Énoncé:
Poursuivez l'article sur la baisse du déficit commercial américain à partir de l'endroit où il s'arrête.

Page:

Le Wall Street Journal rapporte aujourd’hui que le déficit commercial américain s’est réduit durant les deux premiers mois de l’année. Matt Drudge a présenté ce rapport comme une preuve que les États-Unis « retrouvent leur grandeur » en utilisant un titre typique de Drudge : « À NOUVEAU GRANDE : le déficit commercial baisse alors que les exportations grimpent ».
Le problème de ce type d’affirmation est que le déficit commercial n’est pas simplement un indicateur des exportations des sociétés américaines. Il mesure aussi la consommation relative et les investissements étrangers aux États-Unis. Donc, si l’augmentation des exportations est une preuve de la restauration de la grandeur de l’Amérique, la baisse du déficit commercial n’en est pas une.
Comme Reuters l’a rapporté, l’un des facteurs expliquant cette baisse du déficit commercial est le fait que « la baisse de la consommation intérieure a pesé sur les importations ». Autrement dit, les Américains ont eu apparemment moins d’argent pour acheter des biens et des services produits à l’étranger.
Les Américains ont-ils décidé d’acheter davantage de produits domestiques au lieu de se tourner vers des produits importés ? C’est possible. Mais il est bien plus probable que l’explication se trouve du côté d’Américains ayant moins d’argent à dépenser. Ce qui n’est pas vraiment une preuve de la restauration de la grandeur de l’Amérique.
De plus, la baisse du déficit a également été alimentée par l’augmentation de la demande à l’étranger des produits américains. Tim Worstall, de Forbes, explique :
« Le déficit commercial s’est réduit parce que les pays étrangers affichent de beaux taux de croissance et importent des produits américains. Une croissance américaine moindre signifie des importations moindres aux USA. Habituellement, les gens disent qu’un déficit commercial est mauvais. Mais dans ce cas, il baisse parce que la croissance américaine est inférieure à celle de l’étranger. Peut-on vraiment dire qu’il s’agit d’une bonne chose ? »
De plus, une baisse du déficit commercial suggère également un déclin relatif des investissements étrangers aux États-Unis. Doit-on également s’en réjouir ? Murray Rothbard écrit :
« Le soi-disant déficit était payé par des étrangers investissant les montants concernés en dollars américains : dans l’immobilier, des biens d’équipement, des titres américains et dans de l’épargne.

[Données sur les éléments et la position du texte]
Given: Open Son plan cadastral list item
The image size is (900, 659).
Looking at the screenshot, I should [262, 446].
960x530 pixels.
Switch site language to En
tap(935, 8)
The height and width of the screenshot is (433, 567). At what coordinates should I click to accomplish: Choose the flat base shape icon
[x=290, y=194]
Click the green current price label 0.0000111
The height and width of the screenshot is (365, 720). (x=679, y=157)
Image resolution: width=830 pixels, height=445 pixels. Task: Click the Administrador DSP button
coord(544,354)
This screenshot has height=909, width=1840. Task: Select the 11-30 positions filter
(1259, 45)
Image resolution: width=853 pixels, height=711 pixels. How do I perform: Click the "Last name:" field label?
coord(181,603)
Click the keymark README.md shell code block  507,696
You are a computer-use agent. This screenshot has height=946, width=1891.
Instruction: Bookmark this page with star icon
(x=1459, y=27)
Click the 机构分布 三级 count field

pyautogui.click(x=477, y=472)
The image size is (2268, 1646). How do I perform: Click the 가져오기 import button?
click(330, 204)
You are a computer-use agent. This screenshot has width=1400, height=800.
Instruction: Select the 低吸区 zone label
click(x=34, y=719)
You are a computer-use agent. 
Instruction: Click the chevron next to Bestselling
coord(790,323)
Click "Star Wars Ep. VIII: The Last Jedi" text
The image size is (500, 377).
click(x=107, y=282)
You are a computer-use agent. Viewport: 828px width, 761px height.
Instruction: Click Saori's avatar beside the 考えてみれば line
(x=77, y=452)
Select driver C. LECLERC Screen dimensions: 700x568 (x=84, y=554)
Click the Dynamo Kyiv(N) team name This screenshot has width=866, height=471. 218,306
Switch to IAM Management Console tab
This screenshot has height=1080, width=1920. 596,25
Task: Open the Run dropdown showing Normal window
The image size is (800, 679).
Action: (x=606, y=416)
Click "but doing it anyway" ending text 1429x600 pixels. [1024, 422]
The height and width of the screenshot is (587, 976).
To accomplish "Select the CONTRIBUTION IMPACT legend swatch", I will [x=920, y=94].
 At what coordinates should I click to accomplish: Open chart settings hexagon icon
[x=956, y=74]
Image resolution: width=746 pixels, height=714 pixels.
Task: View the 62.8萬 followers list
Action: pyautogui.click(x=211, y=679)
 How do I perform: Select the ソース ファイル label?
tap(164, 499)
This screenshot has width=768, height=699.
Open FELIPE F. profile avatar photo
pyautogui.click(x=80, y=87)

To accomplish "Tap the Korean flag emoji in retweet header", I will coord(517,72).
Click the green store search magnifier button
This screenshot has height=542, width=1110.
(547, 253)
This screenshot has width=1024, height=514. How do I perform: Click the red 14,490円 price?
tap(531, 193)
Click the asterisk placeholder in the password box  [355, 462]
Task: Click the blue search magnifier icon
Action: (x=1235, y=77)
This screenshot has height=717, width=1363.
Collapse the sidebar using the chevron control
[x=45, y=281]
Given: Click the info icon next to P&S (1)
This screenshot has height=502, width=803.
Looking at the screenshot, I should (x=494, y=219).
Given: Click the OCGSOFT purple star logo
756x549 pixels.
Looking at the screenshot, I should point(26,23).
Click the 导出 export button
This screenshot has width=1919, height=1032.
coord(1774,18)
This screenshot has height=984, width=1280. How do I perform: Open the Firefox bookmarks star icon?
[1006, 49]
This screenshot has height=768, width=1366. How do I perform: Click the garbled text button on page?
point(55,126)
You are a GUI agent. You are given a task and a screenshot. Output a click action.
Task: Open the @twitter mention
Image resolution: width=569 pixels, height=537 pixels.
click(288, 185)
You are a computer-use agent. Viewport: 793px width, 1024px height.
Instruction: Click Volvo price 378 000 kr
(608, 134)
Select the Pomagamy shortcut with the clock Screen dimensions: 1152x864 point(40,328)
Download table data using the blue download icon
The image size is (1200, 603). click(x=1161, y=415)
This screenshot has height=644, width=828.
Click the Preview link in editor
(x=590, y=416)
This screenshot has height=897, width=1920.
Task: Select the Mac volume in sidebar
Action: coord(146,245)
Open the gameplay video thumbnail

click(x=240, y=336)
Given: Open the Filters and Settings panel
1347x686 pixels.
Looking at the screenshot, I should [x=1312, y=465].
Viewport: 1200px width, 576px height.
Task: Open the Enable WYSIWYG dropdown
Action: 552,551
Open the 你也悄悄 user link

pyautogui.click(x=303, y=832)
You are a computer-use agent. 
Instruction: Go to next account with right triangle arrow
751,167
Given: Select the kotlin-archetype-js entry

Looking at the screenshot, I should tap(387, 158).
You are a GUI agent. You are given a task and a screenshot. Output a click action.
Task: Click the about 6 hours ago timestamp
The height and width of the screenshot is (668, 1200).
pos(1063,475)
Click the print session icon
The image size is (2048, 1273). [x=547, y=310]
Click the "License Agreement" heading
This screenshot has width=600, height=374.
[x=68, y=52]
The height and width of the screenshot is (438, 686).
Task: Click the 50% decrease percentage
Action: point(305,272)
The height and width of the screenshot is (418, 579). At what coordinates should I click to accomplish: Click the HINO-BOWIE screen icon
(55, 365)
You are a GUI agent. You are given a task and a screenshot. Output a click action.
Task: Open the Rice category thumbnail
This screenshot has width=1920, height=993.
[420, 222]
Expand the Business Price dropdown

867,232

Résultat:
Dans les faits, durant ces dernières années les étrangers ont investi suffisamment de leurs fonds propres en dollars pour maintenir le billet vert à un niveau élevé, permettant aux Américains de consommer des produits importés bon marché. Au lieu de nous inquiéter et de nous plaindre de cette situation, nous devrions nous réjouir du fait que les investisseurs étrangers sont prêts à financer nos importations bon marché. »
Hans Sennholz ne dit pas autre chose :
« Durant ces dernières années, les étrangers ont lourdement investi non seulement dans les marchés actions florissants, mais aussi dans les obligations américaines. Dans le processus global de mondialisation économique ils ont pris le contrôle de nombreuses sociétés américaines, et acheté de l’immobilier. Ils ont été séduits non seulement par la disponibilité de capitaux en dollars sur les marchés internationaux, mais aussi par la productivité relativement élevée des États-Unis, des taux élevés et une inflation basse. Leurs investissements dans des fonds américains et dans des actifs tangibles ont soutenu le dollar et financé les déficits commerciaux. »
Rothbard et Sennholz ont écrit ces lignes il y a longtemps, mais elles restent d’actualité. À l’exception du rapport le plus récent, il semble que l’intérêt relativement faible des investisseurs pour les États-Unis contribue à inverser le processus et à faire baisser le déficit commercial. De nouveau, il n’y a pas de quoi sortir les trompettes.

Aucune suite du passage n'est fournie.